Records for the task:

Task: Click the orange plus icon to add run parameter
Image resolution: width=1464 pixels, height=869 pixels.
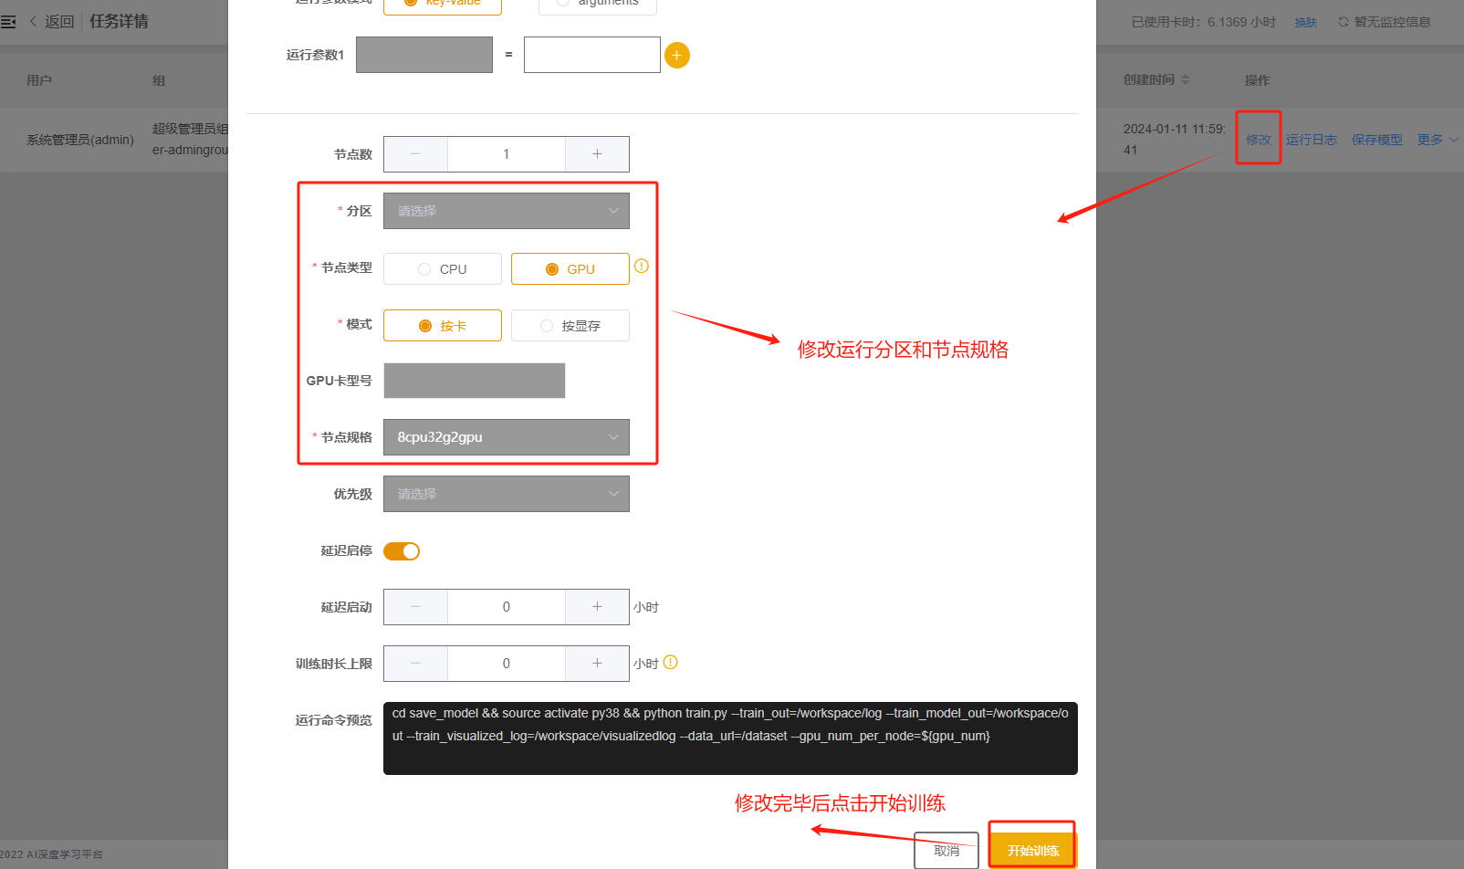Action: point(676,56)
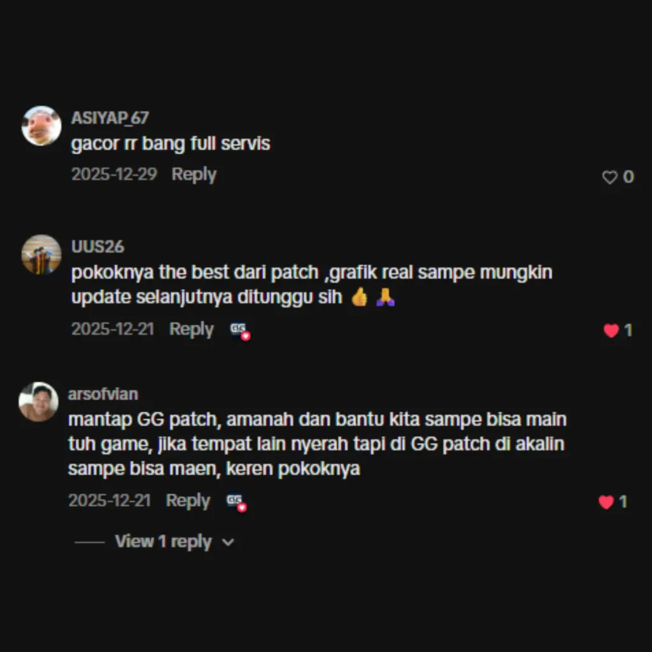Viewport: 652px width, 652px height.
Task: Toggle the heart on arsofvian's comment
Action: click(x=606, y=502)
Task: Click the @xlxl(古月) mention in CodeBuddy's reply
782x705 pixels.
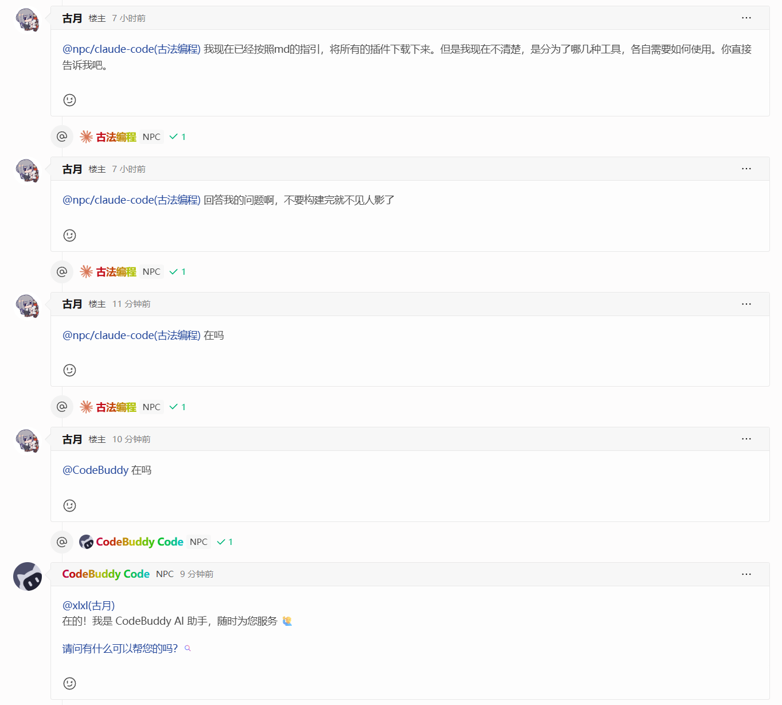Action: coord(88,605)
--
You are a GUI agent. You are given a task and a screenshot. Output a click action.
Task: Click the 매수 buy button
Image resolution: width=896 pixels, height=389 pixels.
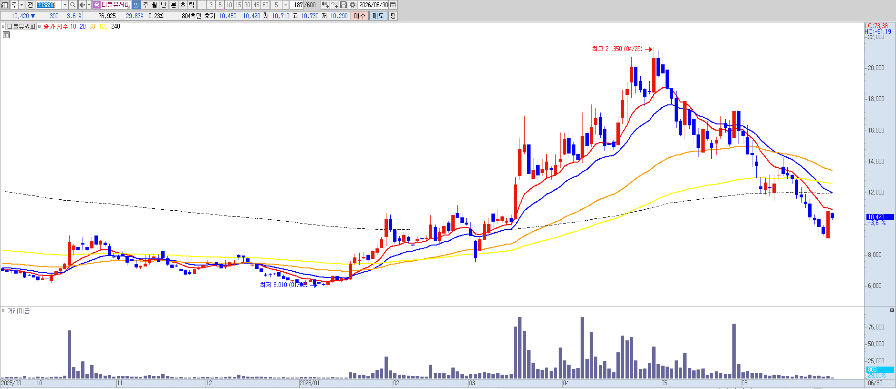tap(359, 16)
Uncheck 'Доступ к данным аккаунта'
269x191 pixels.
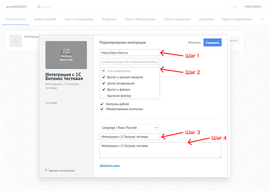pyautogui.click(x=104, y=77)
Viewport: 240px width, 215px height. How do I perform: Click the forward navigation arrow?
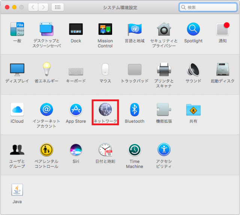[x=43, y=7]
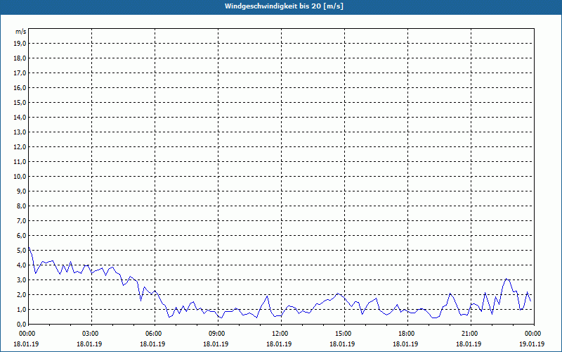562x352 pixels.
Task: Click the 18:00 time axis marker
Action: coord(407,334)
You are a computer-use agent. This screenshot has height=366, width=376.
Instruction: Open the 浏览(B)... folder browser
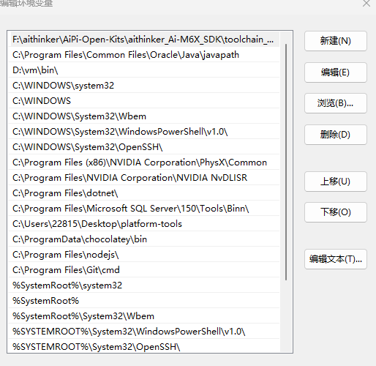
==
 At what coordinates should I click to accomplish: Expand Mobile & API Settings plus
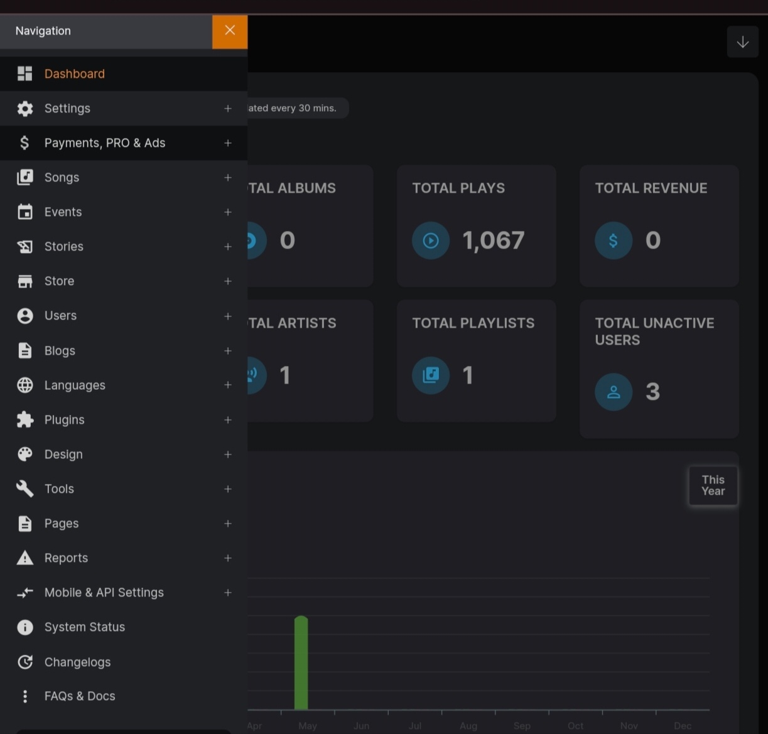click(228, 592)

Exercise: Report each line above containing the string "agent".

Task result:
You are a GUI agent. You are given a task and a screenshot. Output a click action.
You are a computer-use agent. This screenshot has height=366, width=376.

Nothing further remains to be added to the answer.